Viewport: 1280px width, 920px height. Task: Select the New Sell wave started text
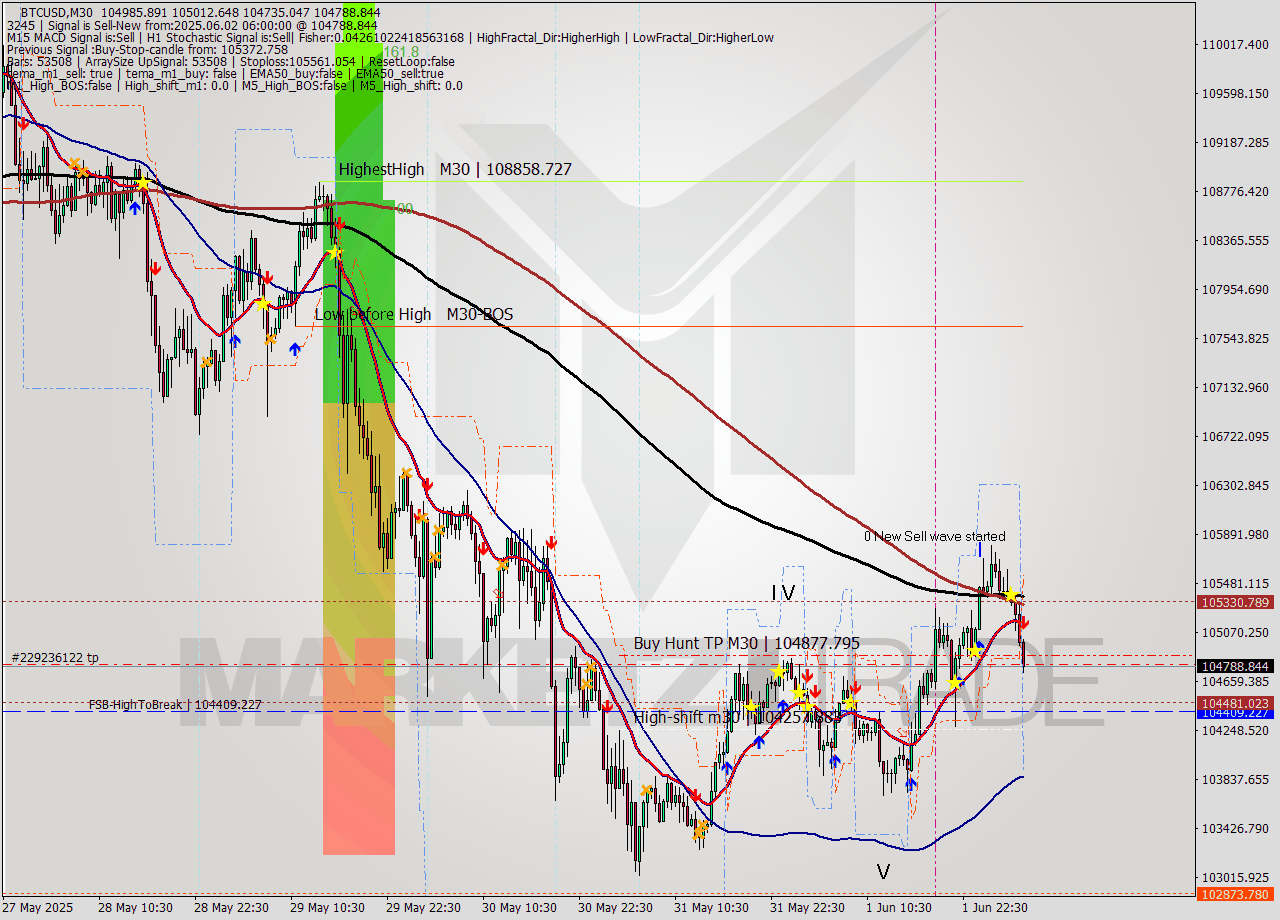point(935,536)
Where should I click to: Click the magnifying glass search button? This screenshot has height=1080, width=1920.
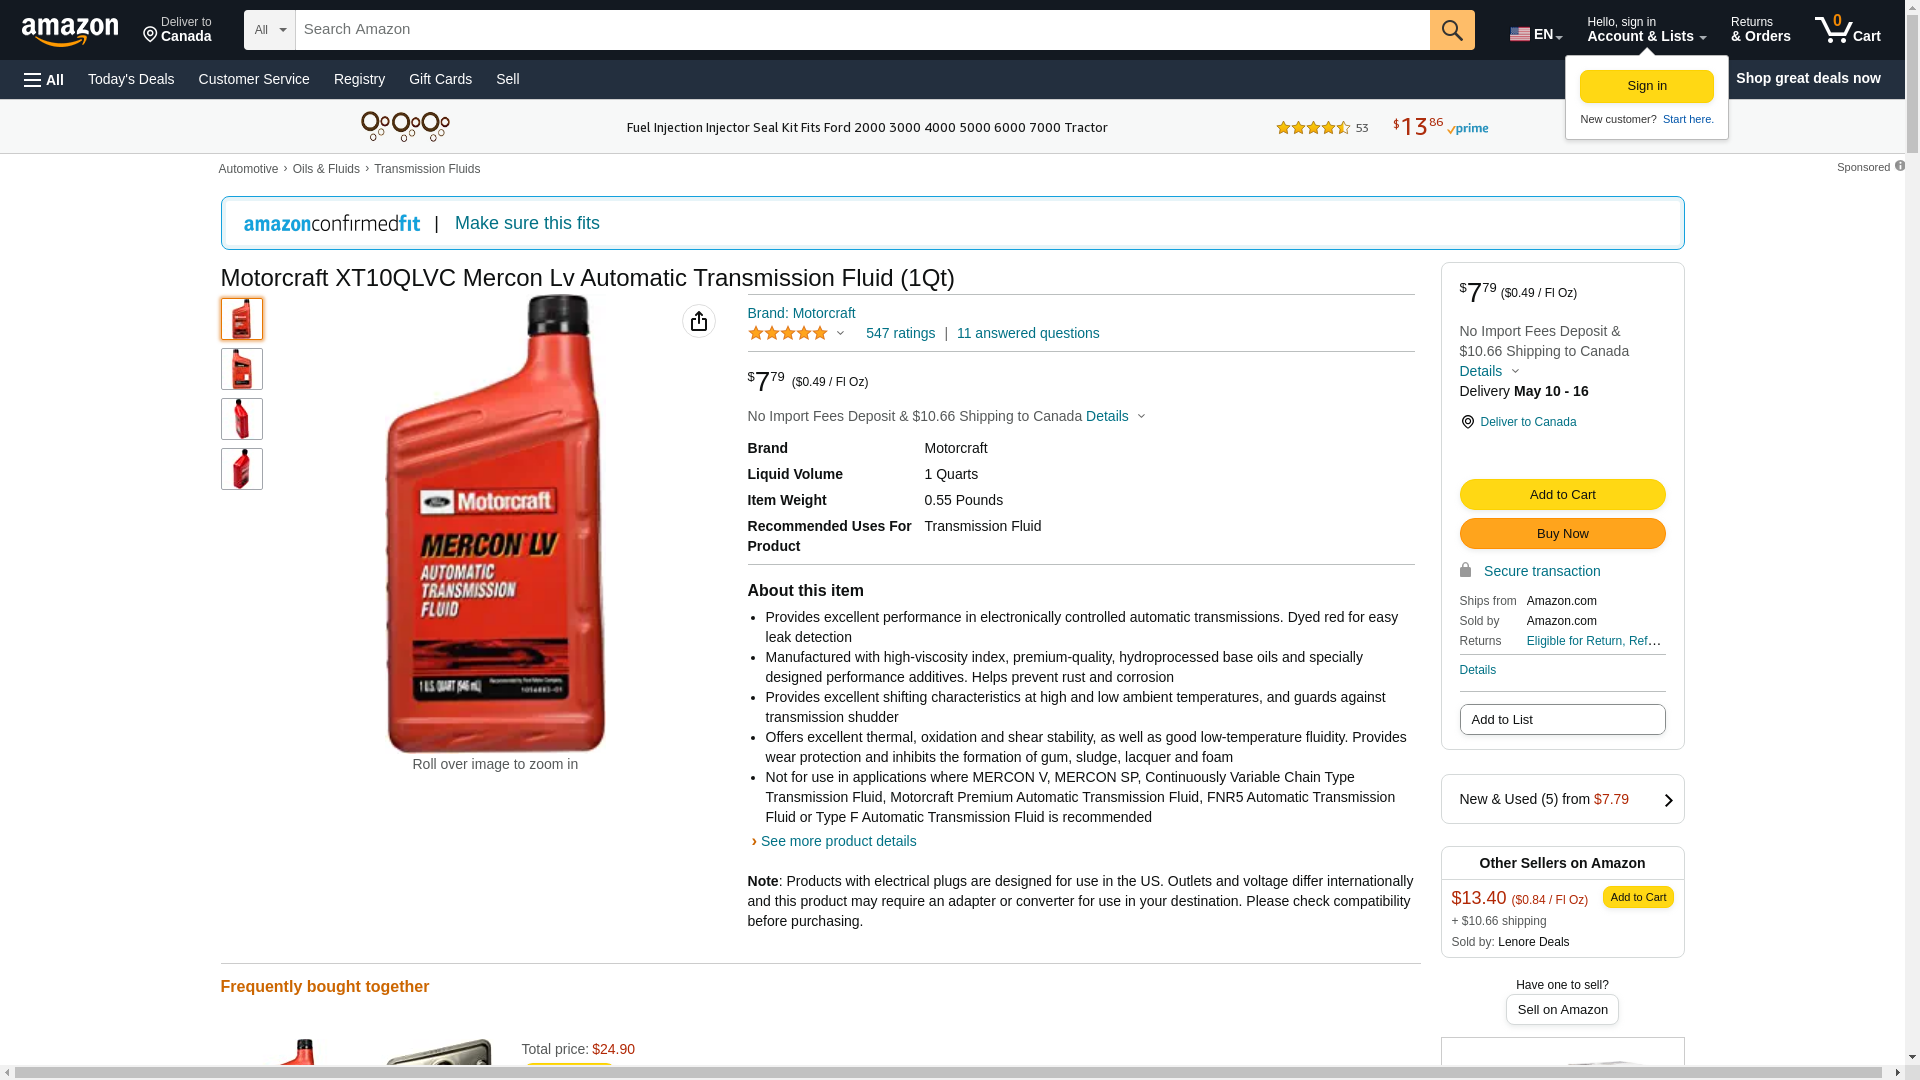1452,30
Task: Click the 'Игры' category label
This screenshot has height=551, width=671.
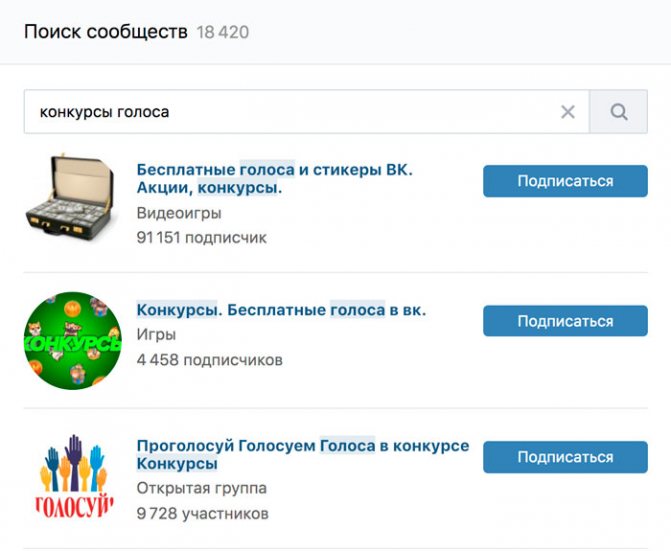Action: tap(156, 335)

======

● YOUR INSTRUCTIONS:
Because only the text is wanted, repeat all the entries exactly and leave out the pictures.

● OUTPUT BELOW:
Viewport: 1280px width, 920px height. Task: Select the New Sell wave started text
point(935,536)
Where should I click to: Click the magnifying glass search button? This screenshot has height=1080, width=1920.
1452,30
Task: Click the 'Игры' category label
This screenshot has height=551, width=671.
Action: tap(156, 335)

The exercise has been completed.